殿下は相変わらず、時間の管理もできないらしい。

私は静かに顔を上げ、冷ややかな視線で元婚約者を見据えた。

「承知いたしました」

会場が、しんと静まり返る。

ジュリアン殿下が、予想外の反応に眉をひそめた。

「……は? 承知した、だと?」

「ええ。殿下がおっしゃったのは、私との婚約破棄ですよね? 確かに承りました」

私は淡々と答え、ハンドバッグから一枚の書類を取り出した。

上質な羊皮紙に、びっしりと条文が書き連ねられた合意書だ。

「な、なんだそれは」

「婚約破棄の合意書です。

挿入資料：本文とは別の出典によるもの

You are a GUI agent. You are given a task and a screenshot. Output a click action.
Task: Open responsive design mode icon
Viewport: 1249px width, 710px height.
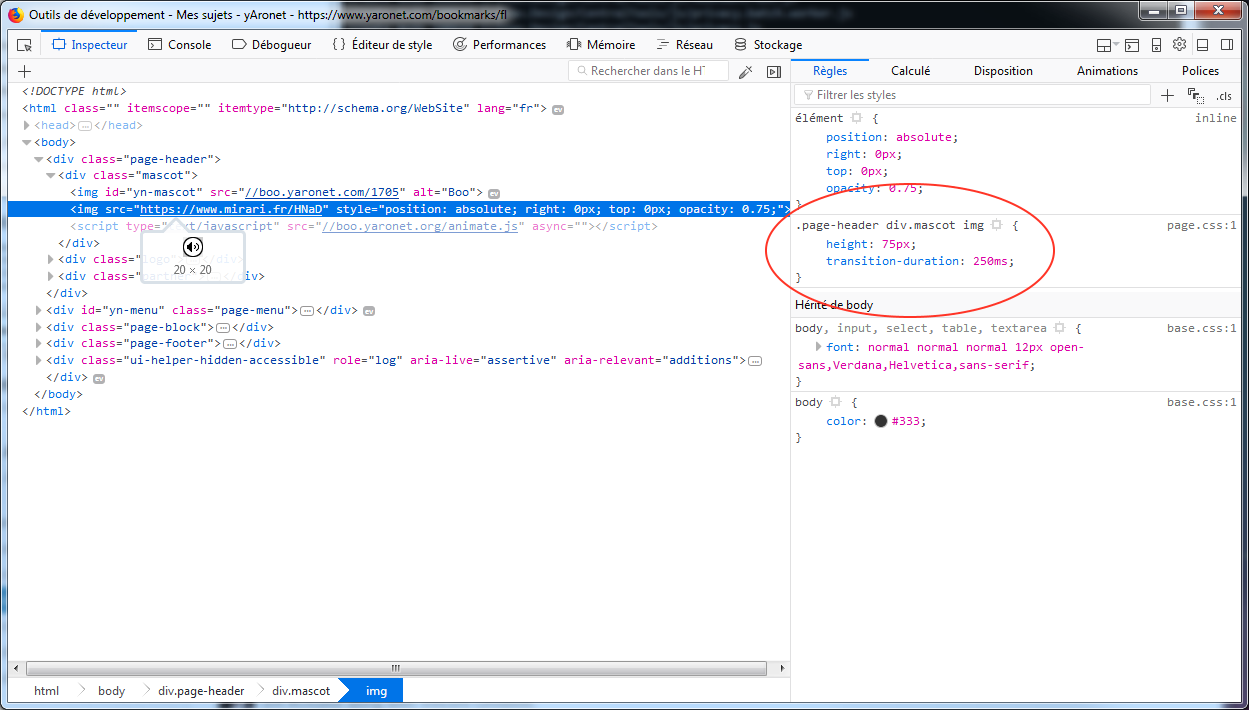[x=1156, y=45]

すでに私の署名は済ませてあります。あとは殿下がサインなさるだけで、法的に効力を持ちます」

「貴様……最初からこのつもりだったのか!?」

殿下の顔が赤く染まる。

無理もない。

断罪劇の主役として、私が泣いて縋る姿を想像していたのだろう。

だが、私にとってこの婚約は、長年にわたる「不良債権」でしかなかった。

浪費癖のある王太子。

実務能力の欠如。

そして、あからさまな浮気。

彼との結婚生活がもたらすであろう損失を試算した時、私の脳内コンピューターは常に「損切り」という答えを弾き出していたのだ。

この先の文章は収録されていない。